Krishnaswamy Subrahmanyam (19 January 1929 – 2 February 2011) was a prominent international strategic affairs analyst, journalist and former Indian civil servant. Considered a proponent of Realpolitik, Subrahmanyam was an influential voice in Indian security affairs for a long time. He was most often referred to as the doyen of India's strategic affairs community, and as the premier ideological champion of India's nuclear deterrent.

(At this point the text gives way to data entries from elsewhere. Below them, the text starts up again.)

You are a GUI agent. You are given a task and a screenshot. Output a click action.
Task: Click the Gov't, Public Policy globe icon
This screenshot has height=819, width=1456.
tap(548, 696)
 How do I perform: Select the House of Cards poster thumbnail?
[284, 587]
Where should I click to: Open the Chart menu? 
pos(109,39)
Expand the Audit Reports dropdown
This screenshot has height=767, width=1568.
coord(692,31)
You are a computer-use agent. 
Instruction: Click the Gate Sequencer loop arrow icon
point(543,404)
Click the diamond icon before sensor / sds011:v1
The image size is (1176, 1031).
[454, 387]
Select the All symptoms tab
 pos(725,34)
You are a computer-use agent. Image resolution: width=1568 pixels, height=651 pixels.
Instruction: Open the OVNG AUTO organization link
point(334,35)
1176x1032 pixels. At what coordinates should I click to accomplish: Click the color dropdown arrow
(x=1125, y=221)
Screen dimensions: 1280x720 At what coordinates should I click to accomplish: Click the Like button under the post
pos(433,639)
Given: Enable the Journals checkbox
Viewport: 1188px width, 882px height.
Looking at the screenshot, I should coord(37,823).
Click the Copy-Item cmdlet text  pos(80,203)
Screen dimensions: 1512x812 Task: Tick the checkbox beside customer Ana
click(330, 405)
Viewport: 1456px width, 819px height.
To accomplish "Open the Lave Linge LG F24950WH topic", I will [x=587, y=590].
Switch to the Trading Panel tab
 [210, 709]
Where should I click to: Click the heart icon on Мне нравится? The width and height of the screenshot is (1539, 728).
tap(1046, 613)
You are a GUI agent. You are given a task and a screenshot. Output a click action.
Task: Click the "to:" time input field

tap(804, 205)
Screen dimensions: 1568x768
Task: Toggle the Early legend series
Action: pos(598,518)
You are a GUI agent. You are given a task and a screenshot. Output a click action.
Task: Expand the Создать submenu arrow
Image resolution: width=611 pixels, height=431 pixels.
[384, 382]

Quotes about Subrahmanyam[edit]

  • He (H. Kissinger) kicked off his day with breakfast with Indian thinkers and academics at the Ashoka Hotel. It went horribly. One of the Indians was especially livid: K. Subrahmanyam, the author of that April secret strategic report that urged India’s top leaders to attack Pakistan to secure India’s regional hegemony. Subrahmanyam, emotional and bitter, told Kissinger that he, as a refugee himself, should understand the horror of what was happening. The United States was “making the same mistake as it made with Hitler in the 1930s—trying to deal with and placate an authoritarian regime which has embarked on a major program of reducing its population.” Kissinger, at the start of what was clearly going to be a very long day, tried to duck confronting him.
    • quoted in Bass, G. J. (2014). The Blood telegram: Nixon, Kissinger, and a forgotten genocide.